**Task brief**:
Reproduce every one of the records below, requests included, and shift each coordinate in the answers by adding 22 to it. Leave the pictures out of your answer.

(Dataset rows)
** Start **

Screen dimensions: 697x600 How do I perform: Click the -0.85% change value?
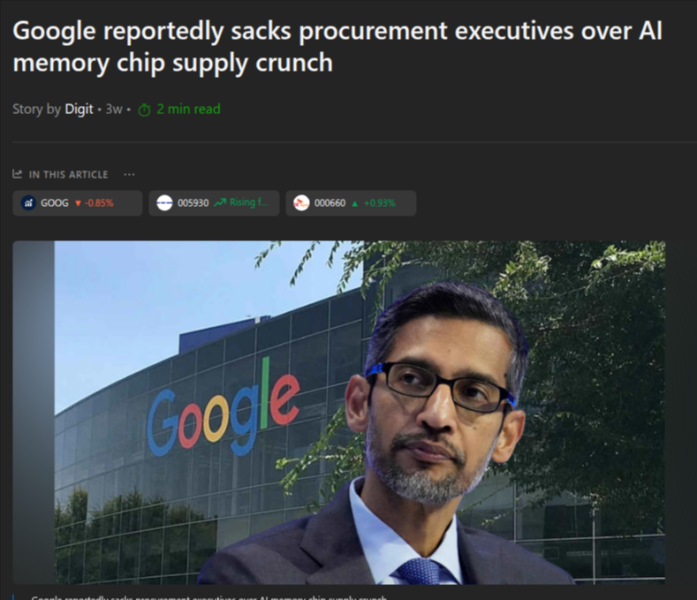99,203
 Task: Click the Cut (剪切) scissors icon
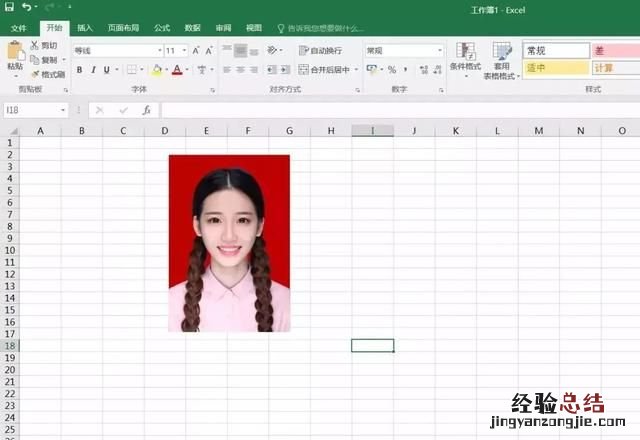(35, 46)
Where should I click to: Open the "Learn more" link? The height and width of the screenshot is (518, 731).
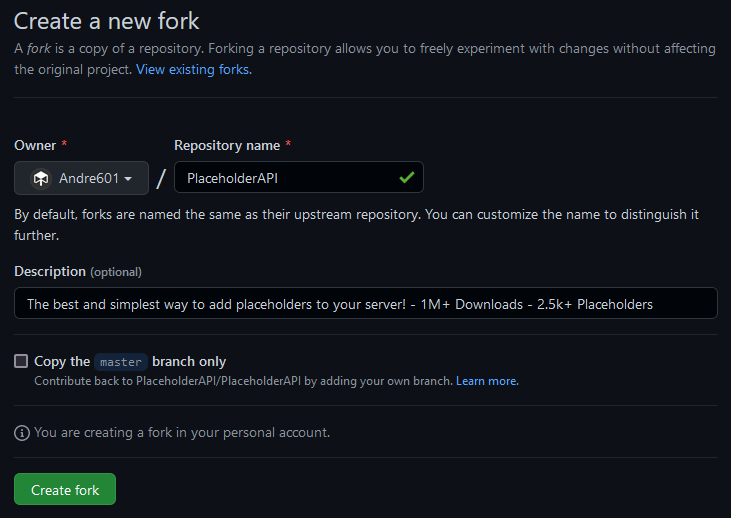click(x=487, y=381)
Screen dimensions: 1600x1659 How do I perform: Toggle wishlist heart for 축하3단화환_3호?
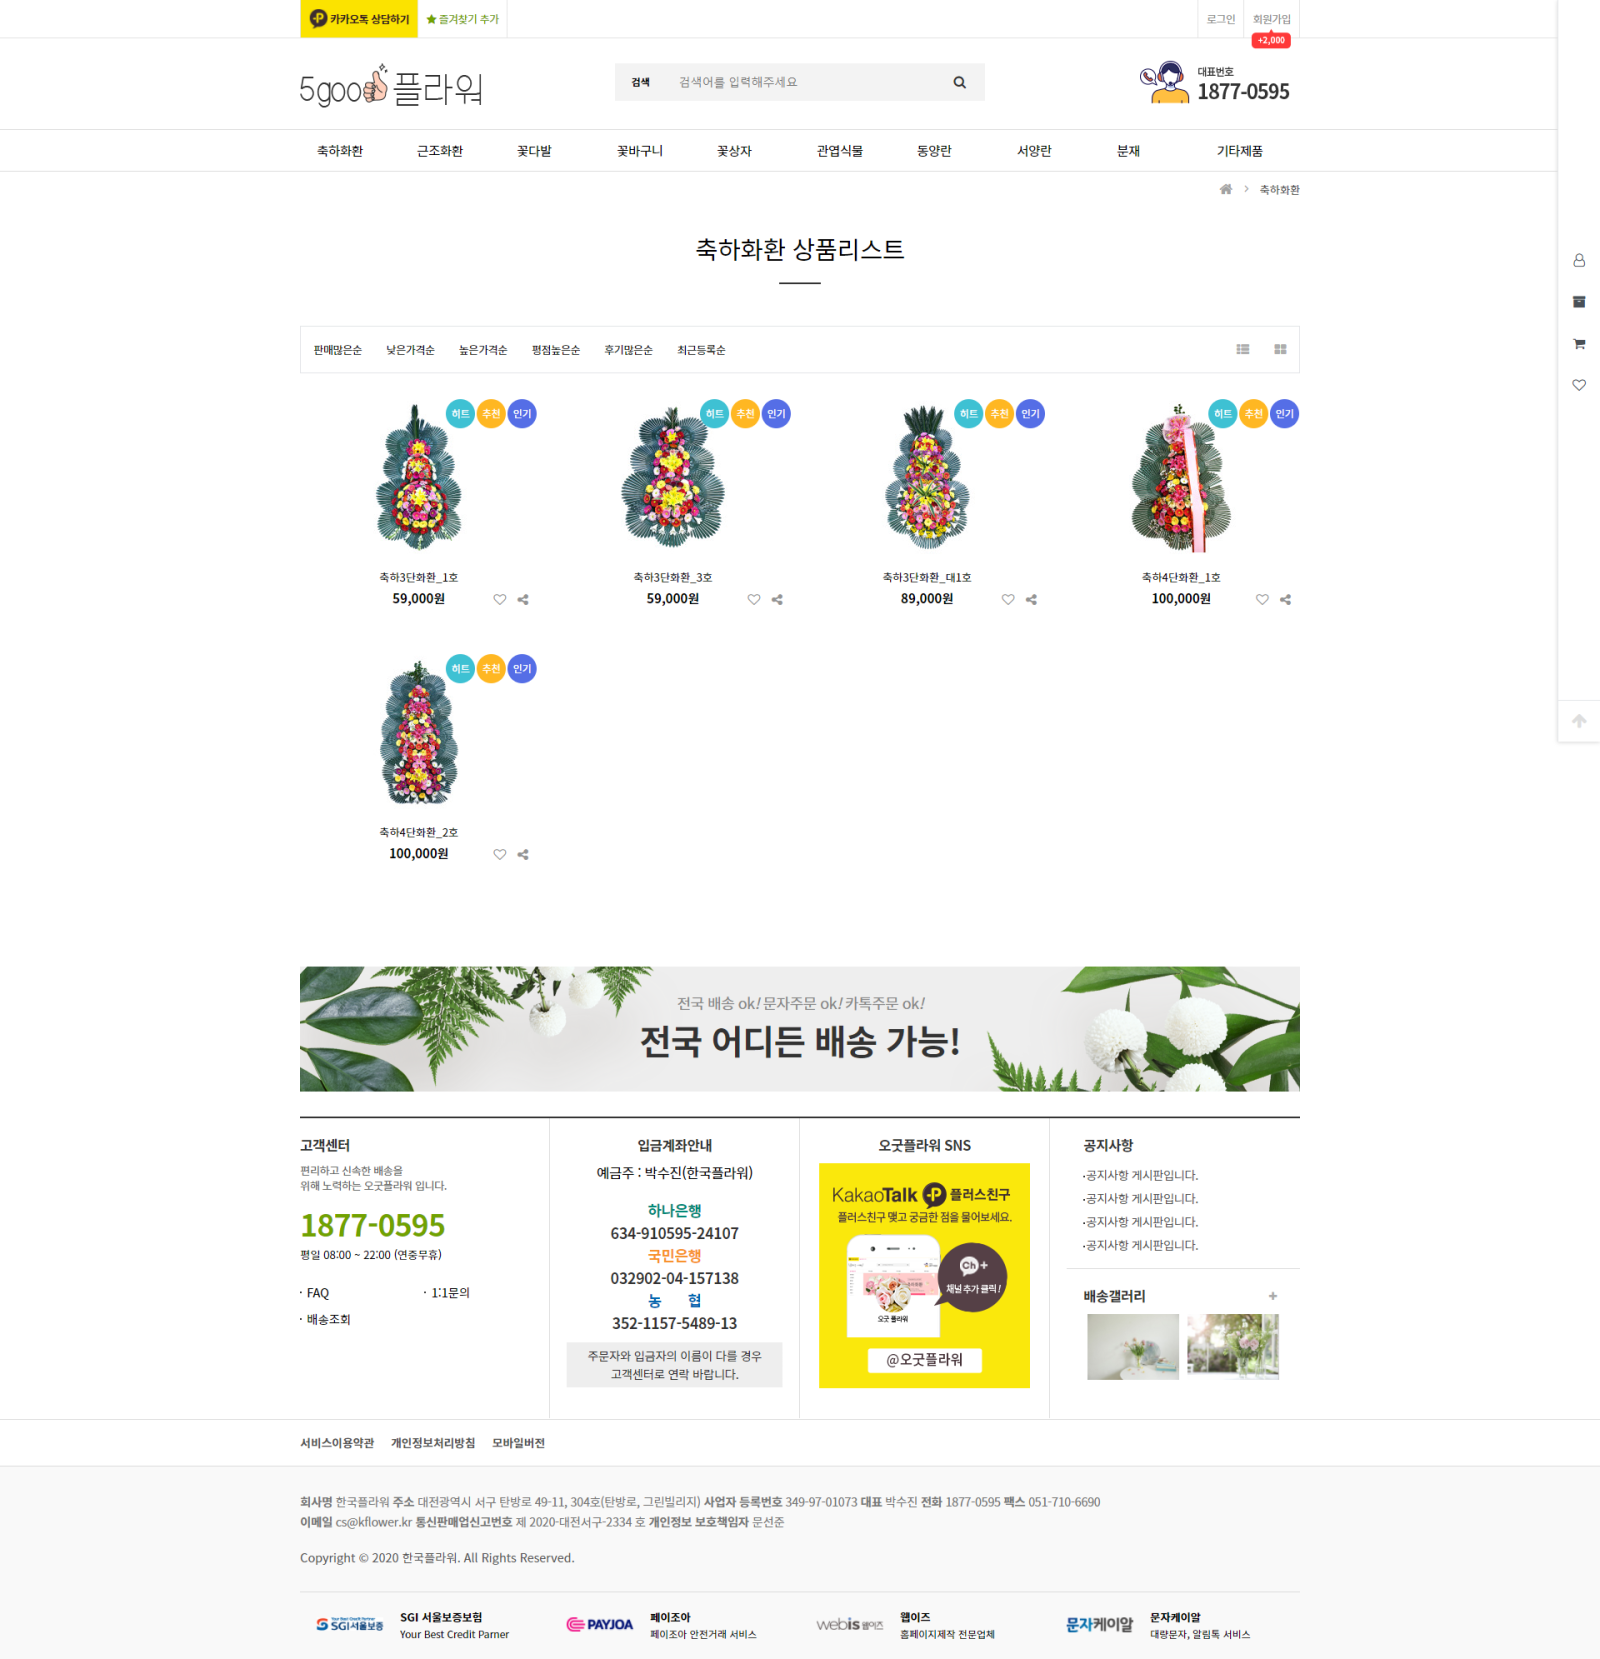pyautogui.click(x=754, y=600)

** End **

**Answer to the exercise**:
Screen dimensions: 697x600 How do I perform: Click the -0.85% change value?
121,225
 Task: Click the Cut (剪切) scissors icon
(57, 68)
Where should I click to: Open the "Learn more" link? The height and width of the screenshot is (518, 731).
click(x=509, y=403)
Screen dimensions: 1600x1659 How do I perform: Toggle wishlist heart for 축하3단화환_3호?
pyautogui.click(x=776, y=622)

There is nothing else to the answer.